Re: why use IRIs?

Hello John,

On 2012/07/02 10:03, John C Klensin wrote:
> (sorry - sent from wrong address)

[Sorry for forwarding as a moderator, I missed this one at first.
I have added the other address to the ignore list, so you should be able 
to post from either in the future.]

> --On Monday, June 25, 2012 18:22 +0900 "\"Martin J. Dürst\""
> <duerst@it.aoyama.ac.jp>  wrote:

>> As Björn said, it's really more about new protocols than
>> about upgrades. Also, different protocols (and formats) can
>> upgrade in different ways. Sometimes, this can be done
>> formally with extensions, at other times it's done gradually
>> and sooner or later gets accepted in a spec. For other cases,
>> of course, it may never happen.
>> ...
>
> For whatever it is worth, I don't find that answer particularly
> helpful.  My problem with it is one that we have discussed
> pieces of before.  If the requirement were to make something
> that was coupled closely enough to URIs to be a UI overlay, then
> we have one set of issues.  The WG has moved beyond that into
> precisely what you are commenting on above and that they key
> draft seems to reflect -- a new protocol element to be used
> primarily in new, or radically updated/upgraded, protocols.

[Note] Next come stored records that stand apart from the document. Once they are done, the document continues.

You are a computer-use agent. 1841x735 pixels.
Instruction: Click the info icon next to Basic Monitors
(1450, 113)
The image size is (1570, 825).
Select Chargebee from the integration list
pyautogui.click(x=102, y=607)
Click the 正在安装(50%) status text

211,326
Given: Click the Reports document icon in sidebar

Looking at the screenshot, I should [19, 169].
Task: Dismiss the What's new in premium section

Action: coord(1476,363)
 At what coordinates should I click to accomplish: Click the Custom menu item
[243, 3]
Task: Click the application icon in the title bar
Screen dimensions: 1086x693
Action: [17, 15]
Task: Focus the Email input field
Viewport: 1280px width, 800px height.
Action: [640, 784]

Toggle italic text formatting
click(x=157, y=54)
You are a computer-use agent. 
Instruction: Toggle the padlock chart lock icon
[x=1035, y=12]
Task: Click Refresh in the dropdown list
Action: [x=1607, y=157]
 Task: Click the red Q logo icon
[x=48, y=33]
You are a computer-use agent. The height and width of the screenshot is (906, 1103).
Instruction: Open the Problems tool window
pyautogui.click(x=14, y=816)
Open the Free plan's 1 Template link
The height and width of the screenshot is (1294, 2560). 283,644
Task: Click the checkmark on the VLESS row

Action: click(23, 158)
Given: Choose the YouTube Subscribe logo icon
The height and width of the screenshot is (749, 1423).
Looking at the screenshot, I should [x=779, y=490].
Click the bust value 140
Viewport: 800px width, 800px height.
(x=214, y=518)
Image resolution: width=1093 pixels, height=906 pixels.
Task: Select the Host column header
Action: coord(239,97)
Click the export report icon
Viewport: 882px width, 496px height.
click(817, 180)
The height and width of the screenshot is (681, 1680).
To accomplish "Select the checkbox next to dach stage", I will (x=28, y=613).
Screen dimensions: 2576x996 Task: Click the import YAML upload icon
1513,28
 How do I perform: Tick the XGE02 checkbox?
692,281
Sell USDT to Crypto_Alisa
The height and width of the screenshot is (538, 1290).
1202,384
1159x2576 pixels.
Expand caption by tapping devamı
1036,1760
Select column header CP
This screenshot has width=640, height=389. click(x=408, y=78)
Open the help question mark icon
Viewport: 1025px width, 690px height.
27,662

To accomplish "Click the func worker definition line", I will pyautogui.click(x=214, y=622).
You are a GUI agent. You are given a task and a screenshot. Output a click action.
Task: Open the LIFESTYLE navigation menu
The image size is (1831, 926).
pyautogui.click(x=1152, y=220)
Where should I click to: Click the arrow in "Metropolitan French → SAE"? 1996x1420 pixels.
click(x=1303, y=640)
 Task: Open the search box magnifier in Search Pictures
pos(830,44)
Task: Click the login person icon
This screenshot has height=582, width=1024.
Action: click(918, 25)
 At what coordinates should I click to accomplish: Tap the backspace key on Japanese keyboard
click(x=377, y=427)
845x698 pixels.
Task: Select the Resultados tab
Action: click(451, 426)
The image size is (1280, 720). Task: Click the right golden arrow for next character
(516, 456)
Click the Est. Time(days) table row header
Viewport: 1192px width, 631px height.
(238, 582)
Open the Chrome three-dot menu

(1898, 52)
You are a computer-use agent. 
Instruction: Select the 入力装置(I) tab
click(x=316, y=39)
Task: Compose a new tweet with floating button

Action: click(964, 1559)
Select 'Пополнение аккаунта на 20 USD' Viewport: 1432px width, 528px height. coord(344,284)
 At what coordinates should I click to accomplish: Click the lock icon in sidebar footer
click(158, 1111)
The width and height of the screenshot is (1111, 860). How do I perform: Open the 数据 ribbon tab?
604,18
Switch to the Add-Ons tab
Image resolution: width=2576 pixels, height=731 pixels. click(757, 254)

It looks as if some of the discussion in the IRI WG might have led to 
the assumption that we are moving to calling IRIs a "Protocol Element" 
starting with the revision of RFC 3987. This is wrong.

RFC 3987 defines IRIs as a protocol element. Please see the first line 
of the abstract at http://tools.ietf.org/html/rfc3987.

Also, please note that IRIs have been working, and are working, in 
protocols/formats that are in no way new since a long time. The prime 
example here is HTML (of course, there it works with some warts, but 
that's not more warts than the average HTML feature).


> But, if we are going to define a new protocol element for new
> uses, then why stick with the basic URI syntax framework?  We
> already know that causes problems.

First, as said above, your presumption is wrong. Second, other solutions 
have been shown to have problems too.


> It is hard to localize
> because it contains a lot of ASCII characters that are special
> sometimes and not others, that may have non-Latin-script
> lookalikes, and because parsing is method-dependent.  That
> method-dependency makes it very hard to create variations that
> are appropriate to the local writing system because one has to
> be method-sensitive at too many different points.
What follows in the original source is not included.